Common presenting symptoms of GDA
1. Rupture (hematemesis, melena, shock)
2. Abdominal pain
3. Gastric outlet obstruction
4. Compressive symptoms (nausea, vomiting)
5. Hemobilia/ Hemosuccus pancreaticus
6. Pulsatile abdominal mass/ Bruit
Prior to the era of sophisticated imaging modalities the majority of cases of GDA aneurysms were undiagnosed until rupture occurred. Currently with the various imaging studies available, an increasingly larger number of cases are being incidentally detected in asymptomatic patients.
Doppler US may reveal turbulent arterial blood flow within or adjacent to a pseudocyst which is also suspicious for an aneurysm.
Plain X-ray of the abdomen is a rarely helpful study but may show shell-like calcifications in an atherosclerotic aneurysm .
New modalities such as Contrast-enhanced 3-dimensional magnetic resonance angiography or multi-detector row computed tomography have been reported to be as effective as visceral angiography in the diagnosis of abdominal vascular lesions [31, 32]. Other diagnostic studies are available including Pulse Doppler US, color Doppler US, endoscopic ultrasound and magnetic resonance imaging [33–35] but are less frequently used.
Endovascular options include embolization of the aneurysms or stent graft deployment [41, 42] (Figure 3). Some anatomical conditions are required though for technical feasibility of these procedures (saccular aneurysm with a narrow neck, fusiform aneurysm with adequate collateral flow, aneurysm of a vessel supplying an organ that has multiple arterial sources) [41, 43].
Even though this less aggressive option plays an important role in high risk surgical candidates, it has its potential complications such as visceral ischemia resulting in sacrifice of the involved visceral vessel, end-organ thrombosis, and late-term vessel recanalization. Transcatheter embolization is the most popular endovascular intervention performed despite the potential risk of visceral ischemia and organ infarction . Other complications include coil/stent migration [45, 46], intra-procedural aneurysm dissection, or rupture , embolisms, access artery pseudoaneurysms and contrast-induced nephropathy. In contrast, surgical interventions have their own share of complications such as paralytic ileus, wound infection, massive bleeding, or acute pancreatitis . These complications have a significantly higher rate of occurrence in patients with previous abdominal surgery where adhesions are present, making the endovascular approach the preferred treatment option in those patients .

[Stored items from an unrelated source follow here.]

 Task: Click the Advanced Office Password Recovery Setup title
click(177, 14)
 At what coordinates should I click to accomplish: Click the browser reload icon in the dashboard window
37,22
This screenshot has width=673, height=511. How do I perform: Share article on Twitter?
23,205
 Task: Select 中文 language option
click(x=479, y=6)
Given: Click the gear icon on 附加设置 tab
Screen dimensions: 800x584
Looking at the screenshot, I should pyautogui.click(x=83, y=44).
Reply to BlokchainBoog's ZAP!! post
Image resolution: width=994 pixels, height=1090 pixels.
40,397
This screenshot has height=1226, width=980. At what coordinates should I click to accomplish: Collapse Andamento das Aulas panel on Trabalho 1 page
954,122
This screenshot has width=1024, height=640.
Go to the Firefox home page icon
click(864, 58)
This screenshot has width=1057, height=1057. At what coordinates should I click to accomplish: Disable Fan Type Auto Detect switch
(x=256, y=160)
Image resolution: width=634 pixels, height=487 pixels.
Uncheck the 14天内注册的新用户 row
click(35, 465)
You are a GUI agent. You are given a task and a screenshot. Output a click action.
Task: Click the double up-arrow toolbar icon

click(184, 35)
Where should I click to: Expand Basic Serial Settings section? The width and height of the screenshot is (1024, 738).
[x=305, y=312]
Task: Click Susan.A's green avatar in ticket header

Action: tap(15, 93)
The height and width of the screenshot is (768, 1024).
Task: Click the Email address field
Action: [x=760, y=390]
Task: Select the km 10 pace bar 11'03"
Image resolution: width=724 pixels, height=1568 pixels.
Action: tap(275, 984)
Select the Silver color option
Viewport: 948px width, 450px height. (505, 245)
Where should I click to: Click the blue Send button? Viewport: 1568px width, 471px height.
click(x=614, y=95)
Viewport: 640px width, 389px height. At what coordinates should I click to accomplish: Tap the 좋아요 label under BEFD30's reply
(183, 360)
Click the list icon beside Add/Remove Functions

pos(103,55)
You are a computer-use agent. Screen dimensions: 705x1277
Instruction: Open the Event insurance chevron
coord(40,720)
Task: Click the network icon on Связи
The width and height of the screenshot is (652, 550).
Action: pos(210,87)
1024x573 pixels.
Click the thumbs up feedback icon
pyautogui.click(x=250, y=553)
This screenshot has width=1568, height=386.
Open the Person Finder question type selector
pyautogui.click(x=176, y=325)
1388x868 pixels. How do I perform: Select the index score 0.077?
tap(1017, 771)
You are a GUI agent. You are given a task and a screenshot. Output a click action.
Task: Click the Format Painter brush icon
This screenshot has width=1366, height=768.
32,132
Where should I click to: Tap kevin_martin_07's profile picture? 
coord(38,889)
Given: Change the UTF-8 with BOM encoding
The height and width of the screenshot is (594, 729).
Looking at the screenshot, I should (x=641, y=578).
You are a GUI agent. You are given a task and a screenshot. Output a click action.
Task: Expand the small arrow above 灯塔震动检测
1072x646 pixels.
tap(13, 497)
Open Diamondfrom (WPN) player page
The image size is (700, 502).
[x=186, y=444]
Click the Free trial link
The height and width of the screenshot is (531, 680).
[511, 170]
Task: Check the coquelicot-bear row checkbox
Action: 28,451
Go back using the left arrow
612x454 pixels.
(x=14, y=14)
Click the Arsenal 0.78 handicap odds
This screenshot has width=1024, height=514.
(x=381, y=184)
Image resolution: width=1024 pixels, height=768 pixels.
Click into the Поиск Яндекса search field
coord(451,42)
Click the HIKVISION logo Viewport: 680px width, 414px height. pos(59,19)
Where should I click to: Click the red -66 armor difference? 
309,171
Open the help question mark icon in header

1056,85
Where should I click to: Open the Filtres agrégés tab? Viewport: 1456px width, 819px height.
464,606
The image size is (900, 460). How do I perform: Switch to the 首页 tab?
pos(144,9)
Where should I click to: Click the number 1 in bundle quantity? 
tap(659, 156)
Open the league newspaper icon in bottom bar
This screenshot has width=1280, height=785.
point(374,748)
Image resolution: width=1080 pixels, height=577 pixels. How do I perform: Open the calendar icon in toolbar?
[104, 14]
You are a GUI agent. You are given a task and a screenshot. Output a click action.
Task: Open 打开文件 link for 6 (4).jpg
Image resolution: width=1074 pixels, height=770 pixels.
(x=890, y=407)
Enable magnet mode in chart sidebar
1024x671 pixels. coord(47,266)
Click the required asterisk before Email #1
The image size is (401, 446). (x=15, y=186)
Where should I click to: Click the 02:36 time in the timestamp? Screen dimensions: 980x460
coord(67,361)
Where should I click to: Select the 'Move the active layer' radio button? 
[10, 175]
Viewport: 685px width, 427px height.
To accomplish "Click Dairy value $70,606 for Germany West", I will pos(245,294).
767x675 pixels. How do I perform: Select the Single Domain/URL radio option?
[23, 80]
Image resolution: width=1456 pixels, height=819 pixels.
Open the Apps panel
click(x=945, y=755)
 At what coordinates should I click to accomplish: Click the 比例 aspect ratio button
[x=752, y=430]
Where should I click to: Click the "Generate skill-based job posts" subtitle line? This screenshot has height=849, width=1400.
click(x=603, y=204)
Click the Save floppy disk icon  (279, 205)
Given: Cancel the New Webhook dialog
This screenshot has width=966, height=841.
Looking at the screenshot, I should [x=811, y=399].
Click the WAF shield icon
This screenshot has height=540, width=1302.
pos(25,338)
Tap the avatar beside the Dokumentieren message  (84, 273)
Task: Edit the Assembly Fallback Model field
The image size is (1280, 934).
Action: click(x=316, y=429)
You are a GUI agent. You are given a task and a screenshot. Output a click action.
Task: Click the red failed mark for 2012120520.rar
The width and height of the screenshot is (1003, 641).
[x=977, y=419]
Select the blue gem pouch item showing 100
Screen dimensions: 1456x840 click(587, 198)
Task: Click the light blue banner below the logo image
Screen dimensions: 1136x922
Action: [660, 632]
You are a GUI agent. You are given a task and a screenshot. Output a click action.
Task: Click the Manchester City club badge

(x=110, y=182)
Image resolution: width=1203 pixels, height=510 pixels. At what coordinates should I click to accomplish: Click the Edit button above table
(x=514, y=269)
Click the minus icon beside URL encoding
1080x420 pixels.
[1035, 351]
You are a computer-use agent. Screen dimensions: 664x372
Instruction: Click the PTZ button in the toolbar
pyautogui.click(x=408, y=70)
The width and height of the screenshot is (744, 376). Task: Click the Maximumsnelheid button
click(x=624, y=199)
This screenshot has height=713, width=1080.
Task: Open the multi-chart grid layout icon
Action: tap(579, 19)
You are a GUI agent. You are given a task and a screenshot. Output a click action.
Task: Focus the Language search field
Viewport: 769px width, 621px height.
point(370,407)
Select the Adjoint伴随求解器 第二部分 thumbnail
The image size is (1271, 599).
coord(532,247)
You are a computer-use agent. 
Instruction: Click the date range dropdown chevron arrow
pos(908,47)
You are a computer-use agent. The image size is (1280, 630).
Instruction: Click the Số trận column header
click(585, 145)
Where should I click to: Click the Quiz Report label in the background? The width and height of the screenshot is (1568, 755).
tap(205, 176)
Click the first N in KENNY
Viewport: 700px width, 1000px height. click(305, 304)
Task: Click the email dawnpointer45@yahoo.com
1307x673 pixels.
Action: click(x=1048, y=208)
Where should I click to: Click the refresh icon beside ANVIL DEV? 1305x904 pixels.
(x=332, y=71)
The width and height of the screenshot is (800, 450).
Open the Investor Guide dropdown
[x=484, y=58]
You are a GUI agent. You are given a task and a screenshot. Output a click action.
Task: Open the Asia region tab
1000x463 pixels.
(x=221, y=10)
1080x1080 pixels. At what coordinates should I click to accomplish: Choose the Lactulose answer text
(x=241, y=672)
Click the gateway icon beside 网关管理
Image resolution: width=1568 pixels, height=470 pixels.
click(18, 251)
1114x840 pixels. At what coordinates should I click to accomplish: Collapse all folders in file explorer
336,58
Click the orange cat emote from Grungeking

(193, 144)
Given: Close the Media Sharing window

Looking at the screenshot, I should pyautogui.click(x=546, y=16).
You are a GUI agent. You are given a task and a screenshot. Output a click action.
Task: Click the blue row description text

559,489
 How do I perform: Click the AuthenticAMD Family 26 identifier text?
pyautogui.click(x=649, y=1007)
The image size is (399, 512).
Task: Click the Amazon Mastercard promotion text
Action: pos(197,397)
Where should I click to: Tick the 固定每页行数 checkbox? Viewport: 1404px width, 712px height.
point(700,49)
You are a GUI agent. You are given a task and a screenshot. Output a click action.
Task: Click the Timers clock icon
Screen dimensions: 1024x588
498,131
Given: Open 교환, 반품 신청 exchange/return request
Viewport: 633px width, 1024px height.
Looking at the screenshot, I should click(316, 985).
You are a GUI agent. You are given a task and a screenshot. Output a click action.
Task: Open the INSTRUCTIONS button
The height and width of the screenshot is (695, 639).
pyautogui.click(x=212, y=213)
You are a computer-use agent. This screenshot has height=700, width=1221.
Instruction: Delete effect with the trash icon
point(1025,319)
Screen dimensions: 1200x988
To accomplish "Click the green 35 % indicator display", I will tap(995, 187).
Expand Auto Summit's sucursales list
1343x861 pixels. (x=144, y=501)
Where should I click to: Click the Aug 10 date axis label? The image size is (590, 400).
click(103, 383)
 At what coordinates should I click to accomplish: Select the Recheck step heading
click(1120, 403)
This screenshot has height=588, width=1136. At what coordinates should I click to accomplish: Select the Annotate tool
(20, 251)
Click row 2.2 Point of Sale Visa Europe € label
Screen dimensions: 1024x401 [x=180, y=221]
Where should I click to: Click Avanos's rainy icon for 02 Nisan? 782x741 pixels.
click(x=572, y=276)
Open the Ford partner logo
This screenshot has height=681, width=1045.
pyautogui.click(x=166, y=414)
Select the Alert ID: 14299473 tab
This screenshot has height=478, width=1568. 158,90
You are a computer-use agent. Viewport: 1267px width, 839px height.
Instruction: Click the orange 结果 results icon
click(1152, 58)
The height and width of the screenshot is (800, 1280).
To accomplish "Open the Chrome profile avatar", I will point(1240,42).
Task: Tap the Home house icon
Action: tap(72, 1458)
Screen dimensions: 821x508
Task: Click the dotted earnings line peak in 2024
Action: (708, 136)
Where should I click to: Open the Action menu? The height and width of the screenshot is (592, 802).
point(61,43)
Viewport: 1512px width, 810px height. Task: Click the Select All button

Despite the fact that endovascular treatments do not represent a standard option and require both a specific training and a learning curve, the development of new technologies, such as the multilayer stent, could offer a new alternative to VAA treatment, particularly in high-risk patients .
In conclusion, physicians might only encounter GDA aneurysms as an incidental finding on CT scans. In unfortunate patients, rupture might occur and lead to a fatal outcome if an emergent intervention is not made. Depending on the patient’s condition, the decision to proceed with angiography or surgery should be taken without any delay to prevent the worst outcome.